◆ **Entries supplied**
- - - -
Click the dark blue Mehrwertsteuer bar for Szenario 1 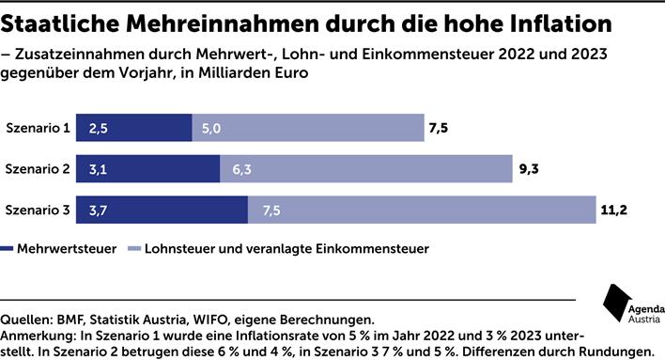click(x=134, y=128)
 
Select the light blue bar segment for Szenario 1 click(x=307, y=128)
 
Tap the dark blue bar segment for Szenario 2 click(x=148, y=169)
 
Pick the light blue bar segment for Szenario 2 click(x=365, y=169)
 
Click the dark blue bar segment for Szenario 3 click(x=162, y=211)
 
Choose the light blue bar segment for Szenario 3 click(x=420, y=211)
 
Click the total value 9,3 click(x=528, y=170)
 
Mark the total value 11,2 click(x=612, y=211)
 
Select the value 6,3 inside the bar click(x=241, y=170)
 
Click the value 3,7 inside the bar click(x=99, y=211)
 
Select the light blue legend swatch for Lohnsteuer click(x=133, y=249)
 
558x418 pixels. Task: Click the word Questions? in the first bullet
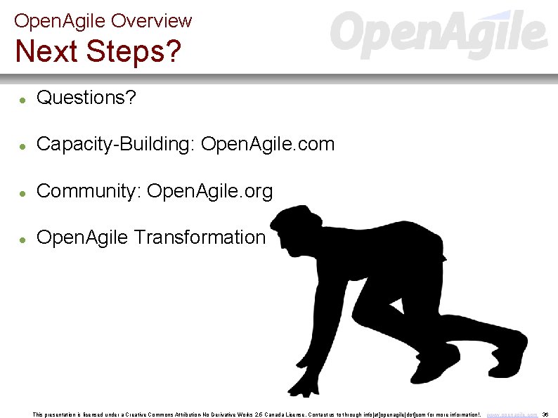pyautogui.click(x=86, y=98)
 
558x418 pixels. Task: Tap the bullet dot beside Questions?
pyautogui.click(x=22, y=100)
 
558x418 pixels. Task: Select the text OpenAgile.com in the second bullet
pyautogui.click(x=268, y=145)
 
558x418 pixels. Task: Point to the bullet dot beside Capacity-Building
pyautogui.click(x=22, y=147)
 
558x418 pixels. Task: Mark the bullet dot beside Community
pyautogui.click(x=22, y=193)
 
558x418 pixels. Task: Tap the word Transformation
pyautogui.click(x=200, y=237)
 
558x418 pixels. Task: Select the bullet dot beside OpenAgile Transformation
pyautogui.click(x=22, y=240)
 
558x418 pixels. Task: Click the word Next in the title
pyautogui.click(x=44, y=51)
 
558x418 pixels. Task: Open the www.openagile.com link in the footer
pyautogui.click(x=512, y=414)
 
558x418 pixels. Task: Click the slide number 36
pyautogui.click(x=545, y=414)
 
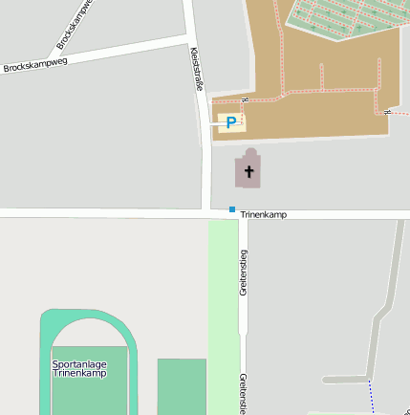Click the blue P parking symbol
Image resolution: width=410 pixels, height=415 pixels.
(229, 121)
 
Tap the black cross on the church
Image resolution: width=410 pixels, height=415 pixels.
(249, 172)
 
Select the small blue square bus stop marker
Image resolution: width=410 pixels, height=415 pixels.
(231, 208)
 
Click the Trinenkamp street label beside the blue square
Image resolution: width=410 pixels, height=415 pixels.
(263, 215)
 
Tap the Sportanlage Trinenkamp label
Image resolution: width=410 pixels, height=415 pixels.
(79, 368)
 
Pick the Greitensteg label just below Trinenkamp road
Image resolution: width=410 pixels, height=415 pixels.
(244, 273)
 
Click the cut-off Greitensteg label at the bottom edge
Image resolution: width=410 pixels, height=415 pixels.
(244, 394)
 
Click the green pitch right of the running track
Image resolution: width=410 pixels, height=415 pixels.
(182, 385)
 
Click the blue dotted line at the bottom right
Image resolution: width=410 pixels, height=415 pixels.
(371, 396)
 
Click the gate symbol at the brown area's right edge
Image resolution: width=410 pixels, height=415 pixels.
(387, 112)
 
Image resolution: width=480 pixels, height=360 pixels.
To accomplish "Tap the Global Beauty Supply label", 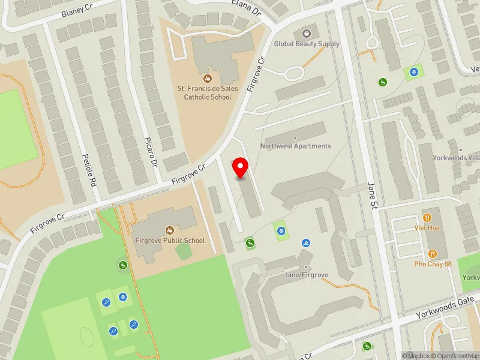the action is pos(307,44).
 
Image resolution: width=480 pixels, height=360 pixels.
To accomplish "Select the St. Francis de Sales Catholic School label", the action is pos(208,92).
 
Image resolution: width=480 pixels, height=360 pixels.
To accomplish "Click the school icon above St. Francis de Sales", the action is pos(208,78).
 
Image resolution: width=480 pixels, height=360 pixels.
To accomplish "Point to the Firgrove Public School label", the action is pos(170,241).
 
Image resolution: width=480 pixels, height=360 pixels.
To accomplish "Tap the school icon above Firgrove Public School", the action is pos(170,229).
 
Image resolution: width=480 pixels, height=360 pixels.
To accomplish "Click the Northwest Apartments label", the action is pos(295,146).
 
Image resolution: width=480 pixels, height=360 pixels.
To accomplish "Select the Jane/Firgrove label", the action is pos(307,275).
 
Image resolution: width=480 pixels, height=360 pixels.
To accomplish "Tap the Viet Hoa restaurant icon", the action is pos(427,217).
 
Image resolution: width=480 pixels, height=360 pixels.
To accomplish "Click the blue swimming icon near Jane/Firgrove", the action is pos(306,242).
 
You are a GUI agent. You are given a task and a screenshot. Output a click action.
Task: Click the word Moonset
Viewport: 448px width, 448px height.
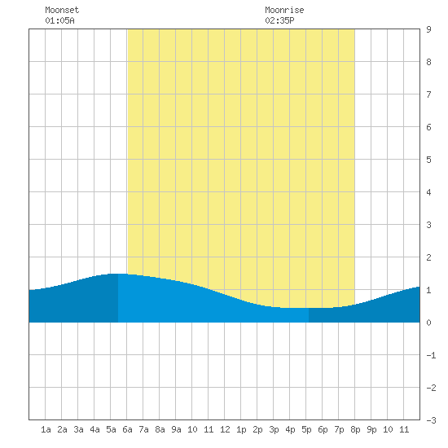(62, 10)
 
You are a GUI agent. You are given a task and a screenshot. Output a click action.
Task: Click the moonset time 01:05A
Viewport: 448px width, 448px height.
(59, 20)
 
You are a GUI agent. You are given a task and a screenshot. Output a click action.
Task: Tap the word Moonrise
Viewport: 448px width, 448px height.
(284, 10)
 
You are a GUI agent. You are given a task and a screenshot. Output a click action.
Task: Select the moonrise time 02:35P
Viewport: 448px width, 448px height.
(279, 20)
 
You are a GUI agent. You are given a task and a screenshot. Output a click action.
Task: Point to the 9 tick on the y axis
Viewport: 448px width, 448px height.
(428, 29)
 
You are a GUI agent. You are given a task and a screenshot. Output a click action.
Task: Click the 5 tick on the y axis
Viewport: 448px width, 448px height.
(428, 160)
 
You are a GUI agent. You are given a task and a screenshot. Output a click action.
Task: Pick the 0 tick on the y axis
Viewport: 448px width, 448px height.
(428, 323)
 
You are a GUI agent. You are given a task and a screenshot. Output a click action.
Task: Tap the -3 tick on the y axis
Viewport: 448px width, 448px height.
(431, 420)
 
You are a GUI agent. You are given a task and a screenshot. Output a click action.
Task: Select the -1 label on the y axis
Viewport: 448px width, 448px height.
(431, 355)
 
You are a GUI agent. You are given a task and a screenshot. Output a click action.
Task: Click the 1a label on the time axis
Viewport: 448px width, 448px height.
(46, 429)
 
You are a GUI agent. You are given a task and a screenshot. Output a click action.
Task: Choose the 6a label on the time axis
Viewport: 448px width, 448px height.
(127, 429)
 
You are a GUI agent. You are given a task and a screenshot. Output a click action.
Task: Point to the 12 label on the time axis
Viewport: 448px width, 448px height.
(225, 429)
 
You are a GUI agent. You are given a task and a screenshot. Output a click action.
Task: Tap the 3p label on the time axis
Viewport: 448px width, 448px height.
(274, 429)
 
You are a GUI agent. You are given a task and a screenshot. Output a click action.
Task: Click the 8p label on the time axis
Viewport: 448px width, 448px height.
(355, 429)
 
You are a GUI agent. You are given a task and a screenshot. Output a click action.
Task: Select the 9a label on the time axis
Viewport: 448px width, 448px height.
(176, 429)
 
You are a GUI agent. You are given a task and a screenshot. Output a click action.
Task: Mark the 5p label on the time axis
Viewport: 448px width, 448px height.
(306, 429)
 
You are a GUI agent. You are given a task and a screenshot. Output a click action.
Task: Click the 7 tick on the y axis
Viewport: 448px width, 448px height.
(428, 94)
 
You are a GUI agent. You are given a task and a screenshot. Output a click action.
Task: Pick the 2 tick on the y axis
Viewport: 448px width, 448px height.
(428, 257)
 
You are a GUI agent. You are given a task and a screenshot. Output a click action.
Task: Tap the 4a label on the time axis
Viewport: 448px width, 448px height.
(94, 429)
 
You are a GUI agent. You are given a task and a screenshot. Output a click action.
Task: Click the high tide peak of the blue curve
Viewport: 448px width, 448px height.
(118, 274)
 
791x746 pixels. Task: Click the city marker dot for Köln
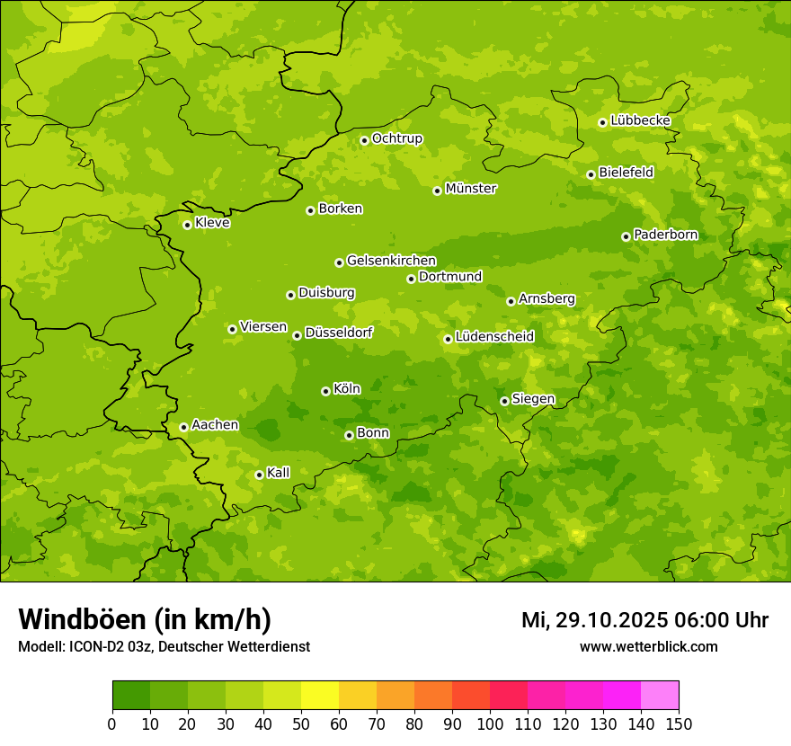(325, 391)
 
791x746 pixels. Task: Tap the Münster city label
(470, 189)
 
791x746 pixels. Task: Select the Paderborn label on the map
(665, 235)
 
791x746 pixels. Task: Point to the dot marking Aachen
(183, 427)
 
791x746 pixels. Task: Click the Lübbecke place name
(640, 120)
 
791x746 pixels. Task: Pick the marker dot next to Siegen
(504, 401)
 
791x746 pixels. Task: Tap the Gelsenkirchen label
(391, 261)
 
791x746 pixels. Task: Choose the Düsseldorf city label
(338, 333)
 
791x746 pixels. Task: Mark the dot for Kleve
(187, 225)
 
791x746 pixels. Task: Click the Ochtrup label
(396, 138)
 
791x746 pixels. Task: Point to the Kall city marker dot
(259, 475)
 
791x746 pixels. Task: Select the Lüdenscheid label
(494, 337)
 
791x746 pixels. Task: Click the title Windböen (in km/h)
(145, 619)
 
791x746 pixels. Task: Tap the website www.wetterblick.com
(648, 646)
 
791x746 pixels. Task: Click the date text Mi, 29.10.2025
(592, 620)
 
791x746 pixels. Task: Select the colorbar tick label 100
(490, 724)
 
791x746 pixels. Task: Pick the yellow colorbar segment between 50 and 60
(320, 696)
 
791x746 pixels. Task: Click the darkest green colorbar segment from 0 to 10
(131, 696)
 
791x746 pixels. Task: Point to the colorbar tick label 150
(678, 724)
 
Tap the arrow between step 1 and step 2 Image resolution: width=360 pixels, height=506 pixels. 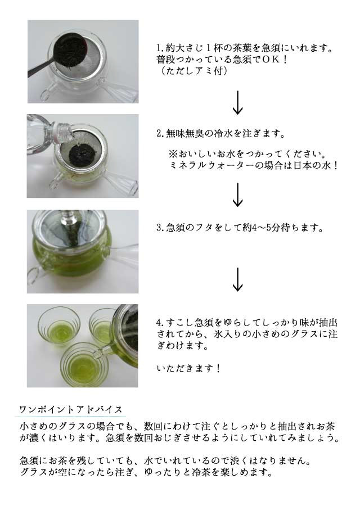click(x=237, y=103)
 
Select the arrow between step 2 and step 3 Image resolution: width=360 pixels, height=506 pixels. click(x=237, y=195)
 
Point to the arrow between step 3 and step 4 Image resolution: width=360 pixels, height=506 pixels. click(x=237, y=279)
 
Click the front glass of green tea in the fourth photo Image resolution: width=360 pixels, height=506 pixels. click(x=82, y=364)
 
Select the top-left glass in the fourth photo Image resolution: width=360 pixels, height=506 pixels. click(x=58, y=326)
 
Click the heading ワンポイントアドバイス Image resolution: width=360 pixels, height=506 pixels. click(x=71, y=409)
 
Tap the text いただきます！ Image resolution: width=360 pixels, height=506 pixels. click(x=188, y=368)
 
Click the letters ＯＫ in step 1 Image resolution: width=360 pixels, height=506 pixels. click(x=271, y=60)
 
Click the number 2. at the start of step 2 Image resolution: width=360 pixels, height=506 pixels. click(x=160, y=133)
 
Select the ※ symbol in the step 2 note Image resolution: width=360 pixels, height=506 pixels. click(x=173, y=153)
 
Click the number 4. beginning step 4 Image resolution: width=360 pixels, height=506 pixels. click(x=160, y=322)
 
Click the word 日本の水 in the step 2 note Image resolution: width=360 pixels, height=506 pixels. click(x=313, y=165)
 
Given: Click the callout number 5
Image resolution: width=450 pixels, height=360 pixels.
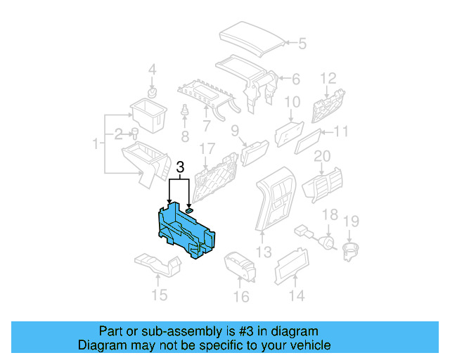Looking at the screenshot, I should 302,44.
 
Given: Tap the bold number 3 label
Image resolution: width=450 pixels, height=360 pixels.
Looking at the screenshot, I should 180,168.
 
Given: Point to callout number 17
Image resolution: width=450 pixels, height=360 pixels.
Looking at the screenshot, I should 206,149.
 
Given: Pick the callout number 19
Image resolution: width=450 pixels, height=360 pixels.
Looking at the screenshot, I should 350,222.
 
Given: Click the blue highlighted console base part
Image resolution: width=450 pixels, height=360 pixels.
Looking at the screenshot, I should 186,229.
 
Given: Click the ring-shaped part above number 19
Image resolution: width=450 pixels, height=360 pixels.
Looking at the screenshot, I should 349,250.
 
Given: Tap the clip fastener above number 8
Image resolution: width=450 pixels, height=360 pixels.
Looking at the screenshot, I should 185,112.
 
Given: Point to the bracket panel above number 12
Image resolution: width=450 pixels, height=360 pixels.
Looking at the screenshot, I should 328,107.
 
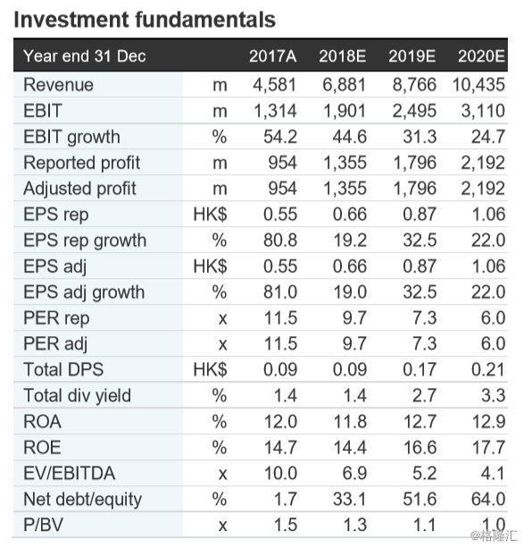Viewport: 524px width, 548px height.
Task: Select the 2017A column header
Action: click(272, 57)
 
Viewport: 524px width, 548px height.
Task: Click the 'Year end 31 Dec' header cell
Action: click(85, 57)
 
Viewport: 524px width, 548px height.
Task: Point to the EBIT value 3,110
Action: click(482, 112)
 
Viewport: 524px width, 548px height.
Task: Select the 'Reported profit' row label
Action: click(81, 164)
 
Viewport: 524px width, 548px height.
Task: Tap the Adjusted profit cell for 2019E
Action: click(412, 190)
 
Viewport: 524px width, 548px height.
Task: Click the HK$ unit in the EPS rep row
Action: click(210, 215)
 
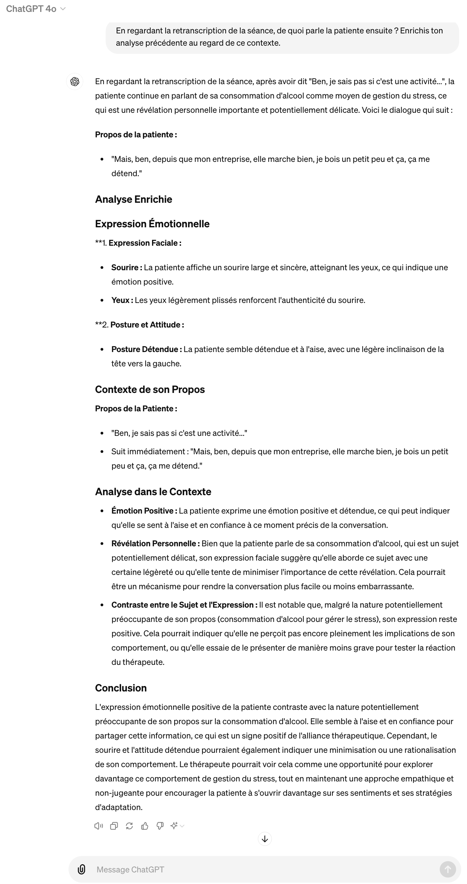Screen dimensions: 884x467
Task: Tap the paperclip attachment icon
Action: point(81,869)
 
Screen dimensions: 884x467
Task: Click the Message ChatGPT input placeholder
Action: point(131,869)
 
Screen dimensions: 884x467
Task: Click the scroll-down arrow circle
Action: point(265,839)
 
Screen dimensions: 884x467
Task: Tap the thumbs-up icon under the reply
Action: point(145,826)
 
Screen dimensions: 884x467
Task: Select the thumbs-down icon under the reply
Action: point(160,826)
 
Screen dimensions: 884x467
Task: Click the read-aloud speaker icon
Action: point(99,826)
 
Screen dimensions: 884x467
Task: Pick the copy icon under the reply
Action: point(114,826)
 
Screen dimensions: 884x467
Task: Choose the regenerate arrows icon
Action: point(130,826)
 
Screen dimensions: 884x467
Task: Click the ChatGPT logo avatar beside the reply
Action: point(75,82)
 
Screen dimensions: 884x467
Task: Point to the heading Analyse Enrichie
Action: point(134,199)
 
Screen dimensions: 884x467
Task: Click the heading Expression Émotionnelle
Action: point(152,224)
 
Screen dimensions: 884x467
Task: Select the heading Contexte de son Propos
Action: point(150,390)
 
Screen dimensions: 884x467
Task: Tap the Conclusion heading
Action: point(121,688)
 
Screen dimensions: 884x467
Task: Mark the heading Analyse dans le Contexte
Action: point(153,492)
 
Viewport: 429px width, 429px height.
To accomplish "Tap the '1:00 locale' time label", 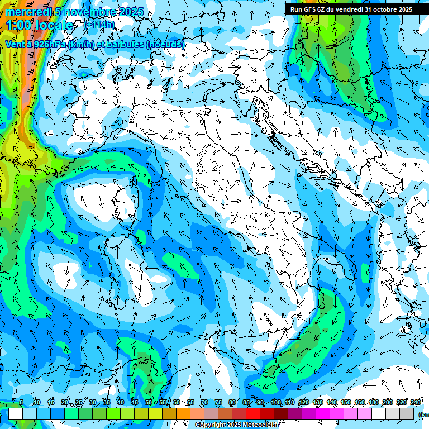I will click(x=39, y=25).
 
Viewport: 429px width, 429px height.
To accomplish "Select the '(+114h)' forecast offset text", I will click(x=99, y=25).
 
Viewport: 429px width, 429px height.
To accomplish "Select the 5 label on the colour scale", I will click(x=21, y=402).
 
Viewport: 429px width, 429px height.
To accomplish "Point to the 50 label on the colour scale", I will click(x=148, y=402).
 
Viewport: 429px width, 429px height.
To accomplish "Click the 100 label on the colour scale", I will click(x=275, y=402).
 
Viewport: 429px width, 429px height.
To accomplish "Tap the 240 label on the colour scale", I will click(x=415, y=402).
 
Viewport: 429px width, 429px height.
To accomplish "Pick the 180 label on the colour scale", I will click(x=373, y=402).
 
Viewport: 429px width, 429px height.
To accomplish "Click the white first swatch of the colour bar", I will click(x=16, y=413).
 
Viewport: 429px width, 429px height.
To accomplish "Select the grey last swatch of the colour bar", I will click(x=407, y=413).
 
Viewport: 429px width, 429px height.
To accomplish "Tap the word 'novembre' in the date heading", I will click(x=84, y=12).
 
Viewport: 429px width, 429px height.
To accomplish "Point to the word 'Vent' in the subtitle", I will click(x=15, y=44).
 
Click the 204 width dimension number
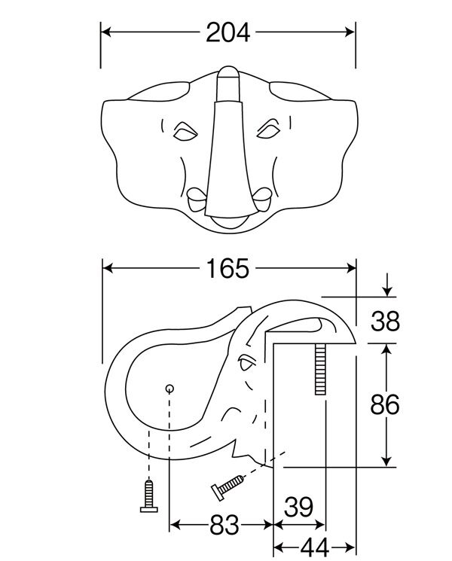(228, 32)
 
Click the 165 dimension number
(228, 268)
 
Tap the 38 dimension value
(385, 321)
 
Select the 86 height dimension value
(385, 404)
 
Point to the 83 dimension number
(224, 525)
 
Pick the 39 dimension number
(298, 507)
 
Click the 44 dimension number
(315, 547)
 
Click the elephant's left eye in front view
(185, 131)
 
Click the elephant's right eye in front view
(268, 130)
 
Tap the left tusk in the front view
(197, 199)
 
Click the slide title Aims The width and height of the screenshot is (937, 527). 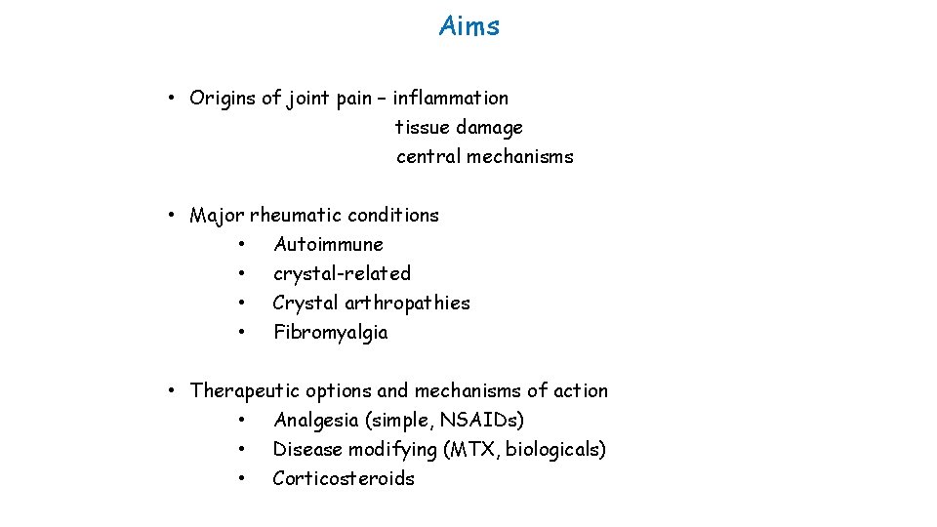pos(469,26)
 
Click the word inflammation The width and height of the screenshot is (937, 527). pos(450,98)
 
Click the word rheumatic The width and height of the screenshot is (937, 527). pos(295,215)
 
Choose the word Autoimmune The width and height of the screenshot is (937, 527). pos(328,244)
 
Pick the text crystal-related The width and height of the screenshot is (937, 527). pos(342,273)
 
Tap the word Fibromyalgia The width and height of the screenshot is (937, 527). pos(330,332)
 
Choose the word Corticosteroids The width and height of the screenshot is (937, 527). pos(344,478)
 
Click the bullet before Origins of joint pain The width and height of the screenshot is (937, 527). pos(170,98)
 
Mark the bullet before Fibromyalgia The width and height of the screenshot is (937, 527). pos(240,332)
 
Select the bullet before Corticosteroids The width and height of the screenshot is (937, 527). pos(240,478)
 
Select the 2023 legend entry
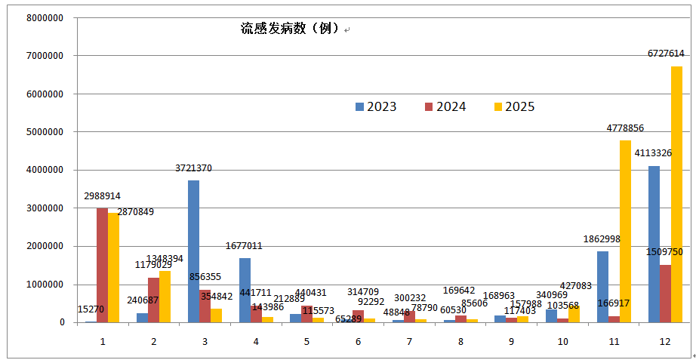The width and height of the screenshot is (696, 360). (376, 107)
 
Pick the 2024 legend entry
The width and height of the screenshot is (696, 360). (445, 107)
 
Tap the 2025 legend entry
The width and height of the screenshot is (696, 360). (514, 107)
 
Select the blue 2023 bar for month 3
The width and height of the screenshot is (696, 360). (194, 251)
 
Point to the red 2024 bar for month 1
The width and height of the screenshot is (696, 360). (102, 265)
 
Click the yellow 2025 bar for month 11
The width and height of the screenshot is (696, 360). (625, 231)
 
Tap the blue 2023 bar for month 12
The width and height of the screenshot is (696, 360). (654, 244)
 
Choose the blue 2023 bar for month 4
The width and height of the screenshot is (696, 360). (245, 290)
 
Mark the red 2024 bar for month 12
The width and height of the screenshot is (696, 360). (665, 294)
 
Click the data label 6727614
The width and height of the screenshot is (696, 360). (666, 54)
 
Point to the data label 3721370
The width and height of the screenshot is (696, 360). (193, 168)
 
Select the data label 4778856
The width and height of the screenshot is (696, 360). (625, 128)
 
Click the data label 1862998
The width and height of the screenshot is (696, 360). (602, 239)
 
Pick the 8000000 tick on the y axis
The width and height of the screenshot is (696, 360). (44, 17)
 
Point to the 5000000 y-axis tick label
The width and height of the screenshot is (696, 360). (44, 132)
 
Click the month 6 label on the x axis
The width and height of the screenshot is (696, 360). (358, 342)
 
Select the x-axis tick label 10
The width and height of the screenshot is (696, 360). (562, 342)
- - - -
◆ **Requirements**
Could you repeat, word for word, the lines starting with the one that contains "Select the x-axis tick label 10" and going on through the end of the entries?

◆ **Final result**
Select the x-axis tick label 10
The width and height of the screenshot is (696, 360). (562, 342)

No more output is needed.